Tout le monde était déjà terrifié, les mains et les pieds glacés, incapable de bouger. En l'entendant dire que même des mâles de niveau sept étaient devenus la pâture des bêtes sauvages, on se découragea plus encore.
Cette nuit, allaient-ils tous être enterrés ici ?
Si Shuo désigna à Frère Xu Chi les quelques seaux d'eau pimentée extra-forte qu'elle avait préparés, et lui souffla en gesticulant :
« Frère Xu Chi, tout à l'heure, sers-toi de ton affinité au Vent pour essayer d'asperger les meutes de Loups Gris avec cette eau pimentée. »
« Fais bien attention à éviter les hommes-bêtes. Ce truc abîme beaucoup les yeux, et il suffit d'un peu sur la peau pour que ça brûle. »
Frère Xu Chi hocha la tête. D'un léger mouvement de la main, un petit tourbillon aspira toute l'eau pimentée de plusieurs seaux de bois. Une couche supplémentaire de barrière de protection fut ajoutée par-dessus pour empêcher l'odeur âcre de s'échapper.

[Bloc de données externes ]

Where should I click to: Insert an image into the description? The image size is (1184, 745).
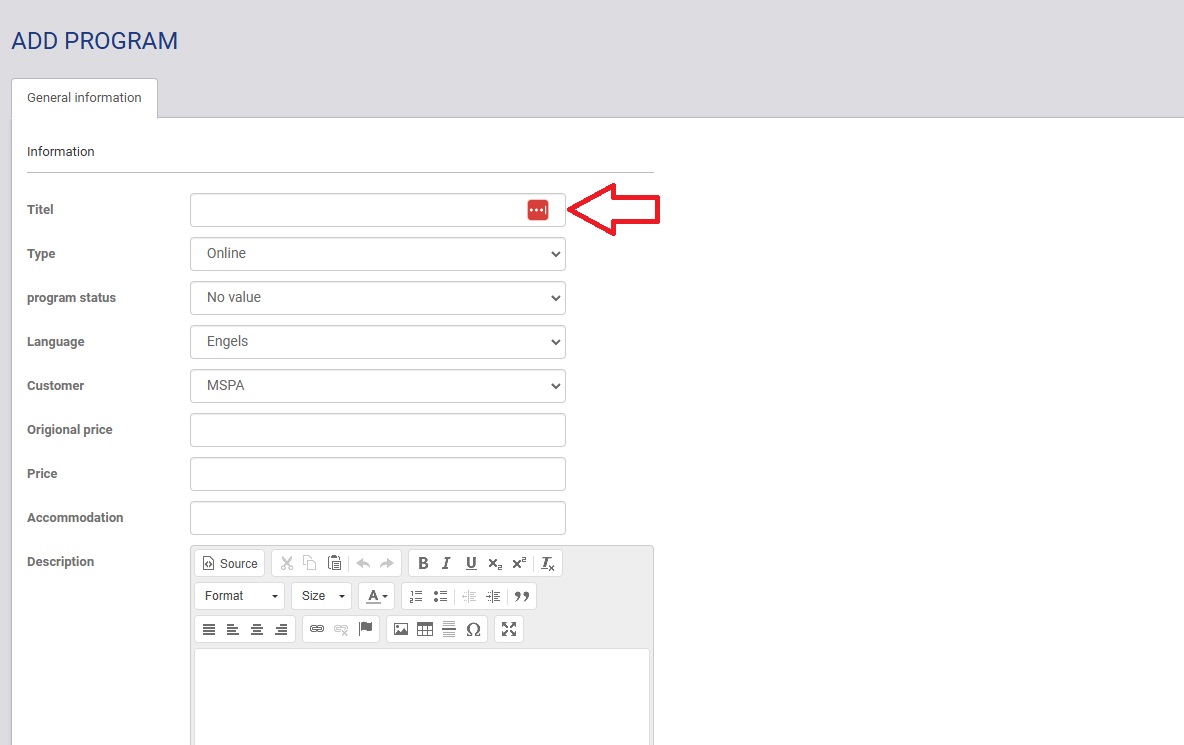(401, 629)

Le tourbillon se scinda en d'innombrables filaments, chacun chargé de cette eau redoutable. Protégés par la barrière, ils dérivèrent en silence jusqu'au-dessus de la meute de bêtes-loups qui faisait face aux hommes-bêtes.
Le vent est de toute façon un élément omniprésent dans la nature. Dans la prairie et de nuit surtout, il hurlait aux oreilles. Dans une atmosphère aussi tendue, qui aurait remarqué ces paquets d'air pimenté, dépourvus de toute puissance ?
Voyant qu'il était prêt, Si Shuo claqua des doigts.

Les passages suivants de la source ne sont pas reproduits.